An existing Johannesburg initiative that Tau said “is now a reality on the ground”, [email protected] channels municipal services to local providers, ideally micro-enterprises, capable of doing anything from gardening in parks to installing solar water heaters. Tau described it as a movement “mobilising the economically excluded to take their power back”. The opposition describes it as paying citizens to do jobs that should be done by council staff.
Digital literacy training
In addition to blanketing Braamfontein in free wi-fi, and rolling out more hotspots at council-owned sites such as bus stations, Tau promised that 3 000 young people would act as “digital ambassadors” to teach citizens how to use online services.
Johannesburg is leaning on fast-food outlets to provide more healthy menus, but is also getting its own hands dirty in the food business. The city was “looking at options” to turn fruit trimmings into flour for use in making bread, Tau said, as well as supporting micro mushroom farms.
With much of the city’s water piped from faraway Lesotho, Johannesburg has now reached “equilibrium point between demand and supply”, Tau said. With the population growth not slacking off noticeably, the city plans to use both the carrot and stick, with the intention to “incentivise and regulate” low-water-usage flushing toilets and water-saving urinals.

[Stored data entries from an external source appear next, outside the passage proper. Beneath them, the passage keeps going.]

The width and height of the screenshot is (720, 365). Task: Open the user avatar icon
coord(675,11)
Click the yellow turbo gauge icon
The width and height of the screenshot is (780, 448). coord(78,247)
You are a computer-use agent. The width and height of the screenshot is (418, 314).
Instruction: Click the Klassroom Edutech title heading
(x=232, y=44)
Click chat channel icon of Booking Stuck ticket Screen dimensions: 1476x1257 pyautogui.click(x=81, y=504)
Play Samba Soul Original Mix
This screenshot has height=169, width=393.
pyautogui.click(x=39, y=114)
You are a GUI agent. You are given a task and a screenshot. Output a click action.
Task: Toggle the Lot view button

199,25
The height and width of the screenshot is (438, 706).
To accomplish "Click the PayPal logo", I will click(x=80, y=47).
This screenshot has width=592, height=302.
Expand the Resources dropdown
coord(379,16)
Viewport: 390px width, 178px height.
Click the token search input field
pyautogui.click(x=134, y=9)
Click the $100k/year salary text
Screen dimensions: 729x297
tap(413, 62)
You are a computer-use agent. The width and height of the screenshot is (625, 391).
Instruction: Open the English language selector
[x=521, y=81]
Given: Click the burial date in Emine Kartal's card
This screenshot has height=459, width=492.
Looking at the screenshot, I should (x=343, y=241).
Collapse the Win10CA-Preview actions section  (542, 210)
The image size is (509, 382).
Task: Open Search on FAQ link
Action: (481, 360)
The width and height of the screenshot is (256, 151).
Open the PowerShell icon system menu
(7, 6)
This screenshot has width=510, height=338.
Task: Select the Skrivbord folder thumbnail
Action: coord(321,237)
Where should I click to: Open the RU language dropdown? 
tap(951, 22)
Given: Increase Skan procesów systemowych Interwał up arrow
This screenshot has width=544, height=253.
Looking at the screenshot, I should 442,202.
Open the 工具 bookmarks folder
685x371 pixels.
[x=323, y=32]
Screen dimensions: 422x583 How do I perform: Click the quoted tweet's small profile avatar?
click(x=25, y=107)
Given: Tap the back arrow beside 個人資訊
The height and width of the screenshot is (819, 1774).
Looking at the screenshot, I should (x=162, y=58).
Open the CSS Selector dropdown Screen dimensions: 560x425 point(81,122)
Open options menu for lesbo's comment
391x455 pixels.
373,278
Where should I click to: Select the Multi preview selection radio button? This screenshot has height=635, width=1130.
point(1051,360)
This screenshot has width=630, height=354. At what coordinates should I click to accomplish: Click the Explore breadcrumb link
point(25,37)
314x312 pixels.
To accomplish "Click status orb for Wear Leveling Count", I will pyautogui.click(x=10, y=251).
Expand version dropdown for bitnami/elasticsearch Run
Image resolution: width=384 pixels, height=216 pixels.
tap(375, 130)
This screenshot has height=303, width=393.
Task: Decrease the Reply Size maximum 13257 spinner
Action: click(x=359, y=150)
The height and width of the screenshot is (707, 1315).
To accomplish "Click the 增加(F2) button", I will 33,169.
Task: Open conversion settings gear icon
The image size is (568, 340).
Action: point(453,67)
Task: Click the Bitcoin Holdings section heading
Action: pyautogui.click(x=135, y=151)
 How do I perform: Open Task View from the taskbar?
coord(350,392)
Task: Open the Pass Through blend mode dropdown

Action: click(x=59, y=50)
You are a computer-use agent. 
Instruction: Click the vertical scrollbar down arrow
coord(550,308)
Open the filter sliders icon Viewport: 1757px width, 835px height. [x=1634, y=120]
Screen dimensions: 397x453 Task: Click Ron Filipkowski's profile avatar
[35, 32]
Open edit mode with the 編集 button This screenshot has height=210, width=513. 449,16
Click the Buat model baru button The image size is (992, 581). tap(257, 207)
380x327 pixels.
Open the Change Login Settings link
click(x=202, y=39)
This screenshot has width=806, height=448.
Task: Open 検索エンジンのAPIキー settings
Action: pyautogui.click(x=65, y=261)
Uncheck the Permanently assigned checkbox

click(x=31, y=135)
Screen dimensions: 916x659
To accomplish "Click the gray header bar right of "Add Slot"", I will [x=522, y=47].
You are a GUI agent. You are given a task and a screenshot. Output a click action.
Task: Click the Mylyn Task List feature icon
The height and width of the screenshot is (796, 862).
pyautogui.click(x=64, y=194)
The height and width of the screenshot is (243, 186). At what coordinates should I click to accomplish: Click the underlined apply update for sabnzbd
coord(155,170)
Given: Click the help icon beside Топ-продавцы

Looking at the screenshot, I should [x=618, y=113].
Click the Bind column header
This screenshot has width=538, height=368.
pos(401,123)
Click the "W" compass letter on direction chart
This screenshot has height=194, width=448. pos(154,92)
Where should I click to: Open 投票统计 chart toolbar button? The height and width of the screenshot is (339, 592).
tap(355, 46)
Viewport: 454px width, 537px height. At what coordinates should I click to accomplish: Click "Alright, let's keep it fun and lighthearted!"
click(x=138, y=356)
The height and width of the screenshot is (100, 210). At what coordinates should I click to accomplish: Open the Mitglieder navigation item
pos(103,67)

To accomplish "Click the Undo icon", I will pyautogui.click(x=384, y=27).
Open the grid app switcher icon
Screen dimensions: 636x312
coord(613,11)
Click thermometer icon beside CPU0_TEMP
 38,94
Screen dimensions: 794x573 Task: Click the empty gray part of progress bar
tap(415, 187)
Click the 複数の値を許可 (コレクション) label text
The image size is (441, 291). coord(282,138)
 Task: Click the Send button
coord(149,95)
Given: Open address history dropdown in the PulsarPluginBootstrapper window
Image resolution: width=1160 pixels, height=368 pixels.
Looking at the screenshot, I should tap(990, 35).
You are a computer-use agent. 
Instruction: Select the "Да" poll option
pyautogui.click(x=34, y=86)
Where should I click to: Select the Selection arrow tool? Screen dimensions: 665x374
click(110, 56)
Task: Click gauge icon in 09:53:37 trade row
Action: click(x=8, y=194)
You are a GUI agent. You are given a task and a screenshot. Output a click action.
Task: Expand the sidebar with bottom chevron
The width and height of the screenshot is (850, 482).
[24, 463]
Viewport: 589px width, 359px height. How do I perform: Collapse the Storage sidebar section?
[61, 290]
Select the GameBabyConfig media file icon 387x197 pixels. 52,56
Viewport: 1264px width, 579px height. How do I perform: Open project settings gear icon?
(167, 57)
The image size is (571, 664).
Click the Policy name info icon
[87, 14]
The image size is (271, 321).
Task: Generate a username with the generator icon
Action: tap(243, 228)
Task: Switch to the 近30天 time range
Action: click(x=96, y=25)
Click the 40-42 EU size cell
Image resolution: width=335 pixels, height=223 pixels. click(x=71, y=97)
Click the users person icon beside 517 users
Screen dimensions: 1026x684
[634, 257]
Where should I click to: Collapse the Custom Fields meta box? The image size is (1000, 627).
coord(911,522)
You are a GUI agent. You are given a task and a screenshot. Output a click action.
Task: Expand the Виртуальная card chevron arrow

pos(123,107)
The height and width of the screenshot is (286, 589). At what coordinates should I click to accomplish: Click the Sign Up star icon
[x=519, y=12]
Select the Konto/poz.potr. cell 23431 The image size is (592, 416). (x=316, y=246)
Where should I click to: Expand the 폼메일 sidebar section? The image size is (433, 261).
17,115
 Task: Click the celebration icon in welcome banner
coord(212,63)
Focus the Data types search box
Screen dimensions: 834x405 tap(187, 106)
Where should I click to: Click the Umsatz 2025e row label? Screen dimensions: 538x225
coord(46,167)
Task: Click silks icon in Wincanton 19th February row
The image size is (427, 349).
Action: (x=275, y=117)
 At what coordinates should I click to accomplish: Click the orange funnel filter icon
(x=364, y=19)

Off-the-wall energy sources
Johannesburg would send organic waste to biodigesters to manufacture fuel, Tau said, and would use turbines in water pipelines to harvest energy from the water flowing through them.
Paper from rubble
Illegally dumped building rubble is a significant problem for the council. To subsidise its removal, Tau said, the city would crush it and turn it “into a new form of stone paper”.
Better roads, no tolls
In light of the ongoing disaster in the implementation of the open-road freeway tolling in Johannesburg, Tau emphasised that the city’s roads would be improved but without being tolled. The major arterial roads would be assessed soon for upgrading, he said. “This will be e-toll quality roads without e-tolls,” he said.